Difficulty in extending to other languages
In principle, RNNG can be learned with any corpus as long as it contains CTree annotation. However, it is not evident which tree formats are best in a multilingual setting. Using the same technique as English can be inappropriate because each language has its own characteristic, which can be different from English. This question is the fundamental motivation of this research.
2.2 Cross-linguistic Syntactic Evaluation
To investigate the capability of LMs to capture syntax, previous work has attempted to create an evaluation set that requires analysis of the sentence structure (linzen-etal-2016). One typical example is a subject-verb agreement, a rule that the form of a verb is determined by the grammatical category of the subject, such as person or number:
The pilot that the guards love laughs/*laugh. | (1) |
In (1), the form of laugh is determined by the subject pilot, not guards. This judgment requires syntactic analysis; guards is not a subject of target verb laugh because it is in the relative clause of the real subject pilot.
marvin-linzen-2018 designed the English evaluation set using a grammatical framework. mueller-etal-2020 extended this framework to other languages (French, German, Hebrew, and Russian) and created an evaluation set named CLAMS (Cross-Linguistic Assessment of Models on Syntax). CLAMS covers 7 categories of agreement tasks, including local agreement (e.g. The author laughs/*laugh) and non-local agreement that contains an intervening phrase between subject and verb as in (1). They evaluated LMs on CLAMS and demonstrated that sequential LMs often fail to assign a higher probability to the grammatical sentence in cases that involve non-local dependency.

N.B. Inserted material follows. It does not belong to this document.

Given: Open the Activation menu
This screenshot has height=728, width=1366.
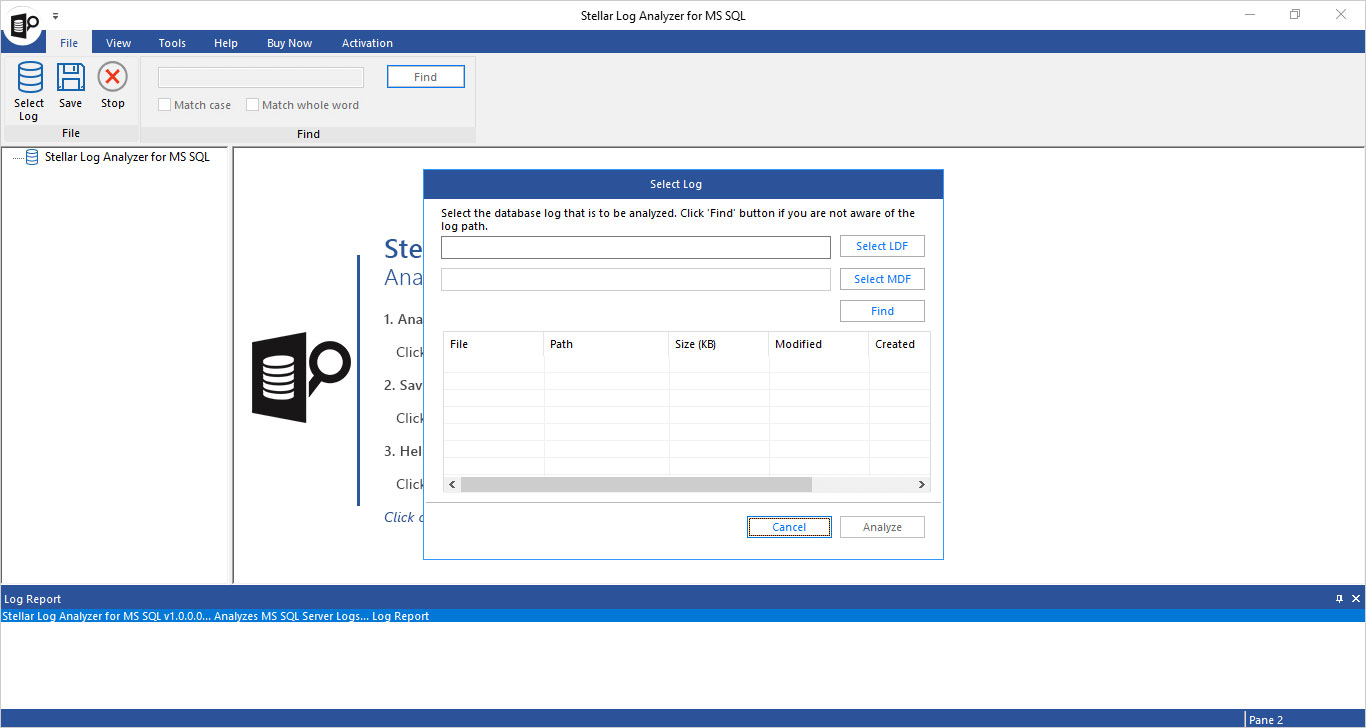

Previous work has attempted to explore the syntactic capabilities of LMs with these evaluation sets. kuncoro-etal-2019 compared the performance of LSTM LM and RNNG using the evaluation set proposed in marvin-linzen-2018, demonstrating the superiority of RNNG in predicting the agreement. noji-takamura-2020 suggested that LSTM LMs potentially have a limitation in handling object relative clauses. Since these analyses are performed on the basis of English text, it is unclear whether they hold or not in a multilingual setting. In this paper, we attempt to investigate this point by learning RNNGs in other languages and evaluating them on CLAMS.

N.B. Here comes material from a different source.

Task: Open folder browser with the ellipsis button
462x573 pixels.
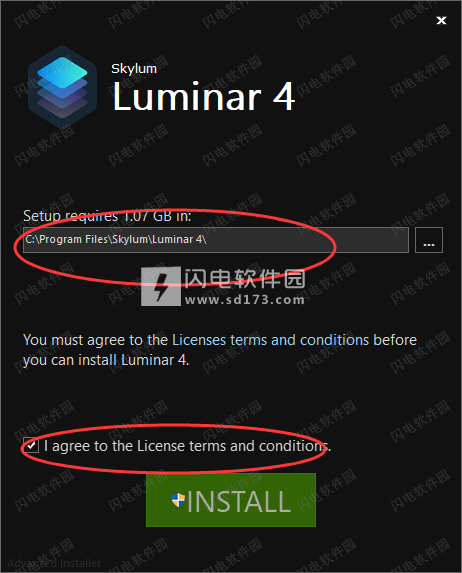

3 Method: Dependency Tree Conversion
As a source of multilingual syntactic information, we use Universal Dependencies (UD), a collection of cross-linguistic dependency treebanks with a consistent annotation scheme. Since RNNG requires a CTree-formatted dataset for training, we perform DTree-to-CTree conversions, which are completely algorithmic to make it work regardless of language. Our method consists of two procedures: structural conversion and nonterminal labeling; obtaining a CTree skeleton with unlabeled nonterminal nodes, then assigning labels by leveraging syntactic information contained in the dependency annotations. While our structural conversion is identical to the baseline approach of collins-etal-1999, we include a novel labeling method that relies on dependency relations, not POS tags.